だが、国中の誰もが、その仮面の意味を理解していた。
その翌日
ミレイユは騎士団の訓練場の壁に、こっそり刻まれた数字を見た。
【4032】
「昨日より増えてる……」
隣の隊士が訊ねた。
「それ、何の数字かわかるか?」
ミレイユは答えなかった。
だが胸の奥で、あの雨の日の声が、再び甦っていた。
> 「願いは、言葉を持って初めて世界に届く」
> 「でも、言葉を奪われたとき、願いはどこに宿る?」
彼女は剣を握りしめた。
もう、命令だけでは心が従わなくなっていた。
(あの仮面の男のやり方は、狂っている。だが……)
(…間違っていないかもしれない)
一方、王は苛立ちを募らせていた。
「ノアを語る者はいない。
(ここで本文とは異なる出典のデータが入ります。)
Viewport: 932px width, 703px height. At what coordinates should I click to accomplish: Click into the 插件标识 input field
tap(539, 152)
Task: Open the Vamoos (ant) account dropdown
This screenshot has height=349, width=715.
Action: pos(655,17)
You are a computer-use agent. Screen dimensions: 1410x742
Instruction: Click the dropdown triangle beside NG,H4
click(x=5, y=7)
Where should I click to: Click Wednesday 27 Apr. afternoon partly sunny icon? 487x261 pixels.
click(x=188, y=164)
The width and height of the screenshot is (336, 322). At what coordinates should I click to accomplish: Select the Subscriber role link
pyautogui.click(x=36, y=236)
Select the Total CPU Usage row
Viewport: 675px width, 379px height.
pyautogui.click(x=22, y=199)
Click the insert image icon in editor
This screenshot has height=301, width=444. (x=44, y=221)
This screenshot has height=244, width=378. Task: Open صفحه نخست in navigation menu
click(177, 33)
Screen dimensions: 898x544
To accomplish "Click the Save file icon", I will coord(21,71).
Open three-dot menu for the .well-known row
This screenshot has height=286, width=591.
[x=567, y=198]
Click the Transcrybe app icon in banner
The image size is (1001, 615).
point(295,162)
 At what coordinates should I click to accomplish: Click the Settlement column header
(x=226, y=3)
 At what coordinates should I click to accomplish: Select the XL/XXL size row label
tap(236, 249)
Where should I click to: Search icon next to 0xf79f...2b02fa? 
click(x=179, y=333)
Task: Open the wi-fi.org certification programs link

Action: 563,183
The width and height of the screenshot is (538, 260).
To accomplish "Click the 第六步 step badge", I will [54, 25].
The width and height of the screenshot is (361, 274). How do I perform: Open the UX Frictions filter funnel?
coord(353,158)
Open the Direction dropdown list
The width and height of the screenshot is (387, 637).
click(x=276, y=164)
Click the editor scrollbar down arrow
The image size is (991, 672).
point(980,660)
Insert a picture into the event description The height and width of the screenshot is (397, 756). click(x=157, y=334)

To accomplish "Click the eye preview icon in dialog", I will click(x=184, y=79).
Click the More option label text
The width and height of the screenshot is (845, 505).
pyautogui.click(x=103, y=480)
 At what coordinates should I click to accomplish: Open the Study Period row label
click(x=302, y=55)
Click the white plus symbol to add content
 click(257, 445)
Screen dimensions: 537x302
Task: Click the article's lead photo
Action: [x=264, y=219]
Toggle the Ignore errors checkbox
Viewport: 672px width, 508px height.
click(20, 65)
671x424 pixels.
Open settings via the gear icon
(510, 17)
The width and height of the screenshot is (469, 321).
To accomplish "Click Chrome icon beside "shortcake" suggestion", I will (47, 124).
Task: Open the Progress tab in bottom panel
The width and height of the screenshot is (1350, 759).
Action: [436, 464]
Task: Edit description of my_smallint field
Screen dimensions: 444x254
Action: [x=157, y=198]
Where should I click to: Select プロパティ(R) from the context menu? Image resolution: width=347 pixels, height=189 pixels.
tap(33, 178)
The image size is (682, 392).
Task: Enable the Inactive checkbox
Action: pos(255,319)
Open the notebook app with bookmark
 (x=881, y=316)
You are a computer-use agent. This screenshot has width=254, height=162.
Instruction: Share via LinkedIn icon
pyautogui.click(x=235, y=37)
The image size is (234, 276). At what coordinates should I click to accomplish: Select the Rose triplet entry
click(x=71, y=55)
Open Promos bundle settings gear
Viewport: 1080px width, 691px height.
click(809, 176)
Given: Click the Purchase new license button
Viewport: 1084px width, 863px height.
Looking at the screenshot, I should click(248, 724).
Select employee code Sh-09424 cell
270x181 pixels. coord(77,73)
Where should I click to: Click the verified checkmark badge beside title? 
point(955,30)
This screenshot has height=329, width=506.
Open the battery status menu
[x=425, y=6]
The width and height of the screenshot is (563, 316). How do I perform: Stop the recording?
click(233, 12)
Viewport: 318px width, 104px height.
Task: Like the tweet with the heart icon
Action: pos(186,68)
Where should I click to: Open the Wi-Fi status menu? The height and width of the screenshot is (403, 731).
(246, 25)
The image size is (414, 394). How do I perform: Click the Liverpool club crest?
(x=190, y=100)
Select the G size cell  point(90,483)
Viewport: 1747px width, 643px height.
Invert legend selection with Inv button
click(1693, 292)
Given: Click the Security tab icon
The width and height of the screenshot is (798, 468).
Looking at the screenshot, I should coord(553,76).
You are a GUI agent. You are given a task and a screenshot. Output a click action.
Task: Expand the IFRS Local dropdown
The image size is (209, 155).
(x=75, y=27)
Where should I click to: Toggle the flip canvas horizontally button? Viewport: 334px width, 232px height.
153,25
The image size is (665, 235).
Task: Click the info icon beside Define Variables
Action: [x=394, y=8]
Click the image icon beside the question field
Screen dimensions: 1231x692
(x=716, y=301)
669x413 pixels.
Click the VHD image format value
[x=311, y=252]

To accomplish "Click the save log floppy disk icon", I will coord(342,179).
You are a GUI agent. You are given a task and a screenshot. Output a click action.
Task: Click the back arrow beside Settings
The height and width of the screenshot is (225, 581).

だが……ノアを語らないという形で民が団結し始めている」
臣下の一人が震えながら報告する。
「仮面の映像を見た者の一部に、能力の深層制律が効かなくなっているようです……!」
王の目が細まる。
「……ならば次は、象徴そのものを断て。
この国にマスクを許すな。
黒を着る者を見つけ次第、拘束せよ」
言葉の封鎖が、象徴の弾圧へと移行し始めた。
火は、灰になる前に炎となる。
その夜、箱舟。
ノアは一つの提案を出す。
「次は民衆の中にまぎれた仮面たちを使う。
俺だけがノアではない。仮面とは、誰の顔にもなれるという意味だ」
契約者たちは静かに頷いた。
誰か一人の英雄に頼る時代は、終わった。
誰もが願いを抱く者となったとき国の構造は、音もなく崩れていく。